Collection entries
+-------+

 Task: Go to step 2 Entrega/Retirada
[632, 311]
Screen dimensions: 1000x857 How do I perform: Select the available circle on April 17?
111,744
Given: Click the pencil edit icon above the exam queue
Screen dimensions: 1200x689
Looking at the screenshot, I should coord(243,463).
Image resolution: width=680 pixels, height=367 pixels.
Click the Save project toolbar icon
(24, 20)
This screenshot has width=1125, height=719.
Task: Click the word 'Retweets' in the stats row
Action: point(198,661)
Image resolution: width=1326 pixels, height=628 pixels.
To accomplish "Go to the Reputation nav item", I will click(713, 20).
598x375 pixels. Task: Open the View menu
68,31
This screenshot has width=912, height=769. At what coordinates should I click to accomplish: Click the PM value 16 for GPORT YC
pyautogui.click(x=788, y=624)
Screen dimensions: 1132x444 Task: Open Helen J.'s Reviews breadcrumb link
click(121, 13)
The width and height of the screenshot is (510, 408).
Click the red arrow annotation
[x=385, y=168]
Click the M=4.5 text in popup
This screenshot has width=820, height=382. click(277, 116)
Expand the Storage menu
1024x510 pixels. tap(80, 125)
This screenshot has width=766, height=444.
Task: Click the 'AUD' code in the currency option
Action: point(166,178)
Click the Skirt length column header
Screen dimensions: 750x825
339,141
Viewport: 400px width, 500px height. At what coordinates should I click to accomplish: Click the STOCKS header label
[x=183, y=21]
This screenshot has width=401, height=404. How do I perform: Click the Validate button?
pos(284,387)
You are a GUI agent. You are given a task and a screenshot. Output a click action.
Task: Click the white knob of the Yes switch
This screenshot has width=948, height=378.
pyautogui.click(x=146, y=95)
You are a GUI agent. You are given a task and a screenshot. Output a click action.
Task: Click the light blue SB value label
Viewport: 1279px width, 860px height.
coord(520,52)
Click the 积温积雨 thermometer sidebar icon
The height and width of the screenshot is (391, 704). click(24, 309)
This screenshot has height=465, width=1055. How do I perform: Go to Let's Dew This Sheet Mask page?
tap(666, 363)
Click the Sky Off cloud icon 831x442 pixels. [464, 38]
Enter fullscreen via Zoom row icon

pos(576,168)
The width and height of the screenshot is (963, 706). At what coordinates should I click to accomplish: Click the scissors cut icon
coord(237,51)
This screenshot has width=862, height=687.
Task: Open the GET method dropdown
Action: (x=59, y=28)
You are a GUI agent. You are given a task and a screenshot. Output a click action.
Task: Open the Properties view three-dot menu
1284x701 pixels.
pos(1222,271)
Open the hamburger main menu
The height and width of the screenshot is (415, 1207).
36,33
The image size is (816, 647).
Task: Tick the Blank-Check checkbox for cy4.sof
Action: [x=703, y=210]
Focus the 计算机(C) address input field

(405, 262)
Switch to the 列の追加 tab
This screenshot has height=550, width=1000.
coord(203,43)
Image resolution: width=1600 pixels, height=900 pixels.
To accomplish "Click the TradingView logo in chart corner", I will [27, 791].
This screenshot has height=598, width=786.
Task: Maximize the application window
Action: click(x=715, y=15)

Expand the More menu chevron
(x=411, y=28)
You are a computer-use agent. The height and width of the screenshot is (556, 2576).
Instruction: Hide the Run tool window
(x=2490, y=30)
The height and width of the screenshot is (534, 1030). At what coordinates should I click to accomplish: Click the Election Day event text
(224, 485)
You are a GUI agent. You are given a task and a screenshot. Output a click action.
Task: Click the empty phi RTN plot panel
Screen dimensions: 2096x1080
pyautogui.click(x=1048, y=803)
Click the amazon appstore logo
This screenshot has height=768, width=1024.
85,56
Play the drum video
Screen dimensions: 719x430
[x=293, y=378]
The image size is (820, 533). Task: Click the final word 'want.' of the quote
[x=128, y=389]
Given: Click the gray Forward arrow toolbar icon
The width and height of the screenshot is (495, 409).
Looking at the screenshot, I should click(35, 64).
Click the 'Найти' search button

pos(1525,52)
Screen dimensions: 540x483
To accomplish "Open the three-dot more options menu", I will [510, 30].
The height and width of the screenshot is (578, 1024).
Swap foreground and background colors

+-------+

PROMPT:
Among the entries above, locate the lines containing "Click the Sky" and "Screen dimensions: 540x483", and transcribe exactly those two lines and all lines between.

RESPONSE:
Click the Sky Off cloud icon 831x442 pixels. [464, 38]
Enter fullscreen via Zoom row icon

pos(576,168)
The width and height of the screenshot is (963, 706). At what coordinates should I click to accomplish: Click the scissors cut icon
coord(237,51)
This screenshot has width=862, height=687.
Task: Open the GET method dropdown
Action: (x=59, y=28)
You are a GUI agent. You are given a task and a screenshot. Output a click action.
Task: Open the Properties view three-dot menu
1284x701 pixels.
pos(1222,271)
Open the hamburger main menu
The height and width of the screenshot is (415, 1207).
36,33
The image size is (816, 647).
Task: Tick the Blank-Check checkbox for cy4.sof
Action: [x=703, y=210]
Focus the 计算机(C) address input field

(405, 262)
Switch to the 列の追加 tab
This screenshot has height=550, width=1000.
coord(203,43)
Image resolution: width=1600 pixels, height=900 pixels.
To accomplish "Click the TradingView logo in chart corner", I will [27, 791].
This screenshot has height=598, width=786.
Task: Maximize the application window
Action: click(x=715, y=15)

Expand the More menu chevron
(x=411, y=28)
You are a computer-use agent. The height and width of the screenshot is (556, 2576).
Instruction: Hide the Run tool window
(x=2490, y=30)
The height and width of the screenshot is (534, 1030). At what coordinates should I click to accomplish: Click the Election Day event text
(224, 485)
You are a GUI agent. You are given a task and a screenshot. Output a click action.
Task: Click the empty phi RTN plot panel
Screen dimensions: 2096x1080
pyautogui.click(x=1048, y=803)
Click the amazon appstore logo
This screenshot has height=768, width=1024.
85,56
Play the drum video
Screen dimensions: 719x430
[x=293, y=378]
The image size is (820, 533). Task: Click the final word 'want.' of the quote
[x=128, y=389]
Given: Click the gray Forward arrow toolbar icon
The width and height of the screenshot is (495, 409).
Looking at the screenshot, I should click(35, 64).
Click the 'Найти' search button

pos(1525,52)
Screen dimensions: 540x483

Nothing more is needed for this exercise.